* **ACTIVITY**: Each record should be copied exactly, and none of them omitted.

** Opening DATA TO PROCESS block **

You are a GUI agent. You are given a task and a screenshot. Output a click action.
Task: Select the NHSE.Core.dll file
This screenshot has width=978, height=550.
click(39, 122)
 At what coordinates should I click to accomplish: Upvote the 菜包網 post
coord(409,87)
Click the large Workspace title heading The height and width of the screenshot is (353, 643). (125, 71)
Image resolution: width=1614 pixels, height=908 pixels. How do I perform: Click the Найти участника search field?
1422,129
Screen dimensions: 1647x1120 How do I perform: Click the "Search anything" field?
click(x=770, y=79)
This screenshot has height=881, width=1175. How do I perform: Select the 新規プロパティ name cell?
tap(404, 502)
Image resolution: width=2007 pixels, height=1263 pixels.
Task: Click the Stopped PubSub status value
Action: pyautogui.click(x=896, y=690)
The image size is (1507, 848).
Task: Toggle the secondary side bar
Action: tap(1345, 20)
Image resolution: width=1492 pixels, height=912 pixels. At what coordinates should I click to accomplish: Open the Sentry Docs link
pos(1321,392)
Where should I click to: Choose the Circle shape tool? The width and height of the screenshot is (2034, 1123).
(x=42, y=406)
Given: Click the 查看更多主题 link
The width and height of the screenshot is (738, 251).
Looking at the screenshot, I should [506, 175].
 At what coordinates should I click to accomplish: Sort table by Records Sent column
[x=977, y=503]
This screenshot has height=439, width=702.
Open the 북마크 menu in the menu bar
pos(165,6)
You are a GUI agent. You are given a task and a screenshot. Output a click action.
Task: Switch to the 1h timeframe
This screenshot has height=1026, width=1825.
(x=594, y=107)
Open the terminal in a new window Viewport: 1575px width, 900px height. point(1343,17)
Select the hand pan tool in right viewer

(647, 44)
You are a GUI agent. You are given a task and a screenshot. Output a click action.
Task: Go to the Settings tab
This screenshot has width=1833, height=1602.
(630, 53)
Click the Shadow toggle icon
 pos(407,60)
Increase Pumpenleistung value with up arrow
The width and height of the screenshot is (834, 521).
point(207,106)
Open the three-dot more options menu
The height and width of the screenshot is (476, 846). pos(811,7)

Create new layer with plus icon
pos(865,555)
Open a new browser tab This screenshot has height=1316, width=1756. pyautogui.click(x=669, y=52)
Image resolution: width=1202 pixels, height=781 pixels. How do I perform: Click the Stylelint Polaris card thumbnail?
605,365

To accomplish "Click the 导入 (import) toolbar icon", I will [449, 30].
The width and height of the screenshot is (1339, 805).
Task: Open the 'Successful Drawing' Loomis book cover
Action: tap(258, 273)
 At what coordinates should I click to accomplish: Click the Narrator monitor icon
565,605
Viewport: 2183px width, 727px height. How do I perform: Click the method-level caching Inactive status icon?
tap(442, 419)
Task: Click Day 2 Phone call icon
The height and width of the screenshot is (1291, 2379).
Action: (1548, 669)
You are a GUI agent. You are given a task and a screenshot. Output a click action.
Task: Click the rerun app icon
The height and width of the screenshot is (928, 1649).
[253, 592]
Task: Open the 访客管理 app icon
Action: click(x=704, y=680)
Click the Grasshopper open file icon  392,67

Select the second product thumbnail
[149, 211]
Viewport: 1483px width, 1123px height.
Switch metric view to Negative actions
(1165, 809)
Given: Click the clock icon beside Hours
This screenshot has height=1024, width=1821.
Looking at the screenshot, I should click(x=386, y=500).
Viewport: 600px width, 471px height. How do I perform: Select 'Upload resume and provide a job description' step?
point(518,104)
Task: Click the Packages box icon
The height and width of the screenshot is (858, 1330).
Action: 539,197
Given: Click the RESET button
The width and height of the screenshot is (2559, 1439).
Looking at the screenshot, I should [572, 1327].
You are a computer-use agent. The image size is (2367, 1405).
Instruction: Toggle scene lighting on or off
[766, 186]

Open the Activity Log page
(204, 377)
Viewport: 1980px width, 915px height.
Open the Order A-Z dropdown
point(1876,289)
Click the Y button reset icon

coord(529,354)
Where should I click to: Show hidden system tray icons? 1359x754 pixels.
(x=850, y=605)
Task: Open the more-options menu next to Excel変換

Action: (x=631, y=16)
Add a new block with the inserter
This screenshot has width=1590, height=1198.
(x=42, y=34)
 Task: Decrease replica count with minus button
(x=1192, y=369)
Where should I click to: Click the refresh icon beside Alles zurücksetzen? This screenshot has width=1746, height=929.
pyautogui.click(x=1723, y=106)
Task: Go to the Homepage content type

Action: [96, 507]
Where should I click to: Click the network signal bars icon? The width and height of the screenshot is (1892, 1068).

** Closing DATA TO PROCESS block **

* **YOUR SOLUTION**:
You are a GUI agent. You are given a task and a screenshot. Output a click action.
Task: Select the NHSE.Core.dll file
This screenshot has width=978, height=550.
click(39, 122)
 At what coordinates should I click to accomplish: Upvote the 菜包網 post
coord(409,87)
Click the large Workspace title heading The height and width of the screenshot is (353, 643). (125, 71)
Image resolution: width=1614 pixels, height=908 pixels. How do I perform: Click the Найти участника search field?
1422,129
Screen dimensions: 1647x1120 How do I perform: Click the "Search anything" field?
click(x=770, y=79)
This screenshot has height=881, width=1175. How do I perform: Select the 新規プロパティ name cell?
tap(404, 502)
Image resolution: width=2007 pixels, height=1263 pixels.
Task: Click the Stopped PubSub status value
Action: pyautogui.click(x=896, y=690)
The image size is (1507, 848).
Task: Toggle the secondary side bar
Action: tap(1345, 20)
Image resolution: width=1492 pixels, height=912 pixels. At what coordinates should I click to accomplish: Open the Sentry Docs link
pos(1321,392)
Where should I click to: Choose the Circle shape tool? The width and height of the screenshot is (2034, 1123).
(x=42, y=406)
Given: Click the 查看更多主题 link
The width and height of the screenshot is (738, 251).
Looking at the screenshot, I should [506, 175].
 At what coordinates should I click to accomplish: Sort table by Records Sent column
[x=977, y=503]
This screenshot has height=439, width=702.
Open the 북마크 menu in the menu bar
pos(165,6)
You are a GUI agent. You are given a task and a screenshot. Output a click action.
Task: Switch to the 1h timeframe
This screenshot has height=1026, width=1825.
(x=594, y=107)
Open the terminal in a new window Viewport: 1575px width, 900px height. point(1343,17)
Select the hand pan tool in right viewer

(647, 44)
You are a GUI agent. You are given a task and a screenshot. Output a click action.
Task: Go to the Settings tab
This screenshot has width=1833, height=1602.
(630, 53)
Click the Shadow toggle icon
 pos(407,60)
Increase Pumpenleistung value with up arrow
The width and height of the screenshot is (834, 521).
point(207,106)
Open the three-dot more options menu
The height and width of the screenshot is (476, 846). pos(811,7)

Create new layer with plus icon
pos(865,555)
Open a new browser tab This screenshot has height=1316, width=1756. pyautogui.click(x=669, y=52)
Image resolution: width=1202 pixels, height=781 pixels. How do I perform: Click the Stylelint Polaris card thumbnail?
605,365

To accomplish "Click the 导入 (import) toolbar icon", I will [449, 30].
The width and height of the screenshot is (1339, 805).
Task: Open the 'Successful Drawing' Loomis book cover
Action: tap(258, 273)
 At what coordinates should I click to accomplish: Click the Narrator monitor icon
565,605
Viewport: 2183px width, 727px height. How do I perform: Click the method-level caching Inactive status icon?
tap(442, 419)
Task: Click Day 2 Phone call icon
The height and width of the screenshot is (1291, 2379).
Action: (1548, 669)
You are a GUI agent. You are given a task and a screenshot. Output a click action.
Task: Click the rerun app icon
The height and width of the screenshot is (928, 1649).
[253, 592]
Task: Open the 访客管理 app icon
Action: click(x=704, y=680)
Click the Grasshopper open file icon  392,67

Select the second product thumbnail
[149, 211]
Viewport: 1483px width, 1123px height.
Switch metric view to Negative actions
(1165, 809)
Given: Click the clock icon beside Hours
This screenshot has height=1024, width=1821.
Looking at the screenshot, I should click(x=386, y=500).
Viewport: 600px width, 471px height. How do I perform: Select 'Upload resume and provide a job description' step?
point(518,104)
Task: Click the Packages box icon
The height and width of the screenshot is (858, 1330).
Action: 539,197
Given: Click the RESET button
The width and height of the screenshot is (2559, 1439).
Looking at the screenshot, I should [572, 1327].
You are a computer-use agent. The image size is (2367, 1405).
Instruction: Toggle scene lighting on or off
[766, 186]

Open the Activity Log page
(204, 377)
Viewport: 1980px width, 915px height.
Open the Order A-Z dropdown
point(1876,289)
Click the Y button reset icon

coord(529,354)
Where should I click to: Show hidden system tray icons? 1359x754 pixels.
(x=850, y=605)
Task: Open the more-options menu next to Excel変換

Action: (x=631, y=16)
Add a new block with the inserter
This screenshot has width=1590, height=1198.
(x=42, y=34)
 Task: Decrease replica count with minus button
(x=1192, y=369)
Where should I click to: Click the refresh icon beside Alles zurücksetzen? This screenshot has width=1746, height=929.
pyautogui.click(x=1723, y=106)
Task: Go to the Homepage content type

Action: [96, 507]
Where should I click to: Click the network signal bars icon? The width and height of the screenshot is (1892, 1068).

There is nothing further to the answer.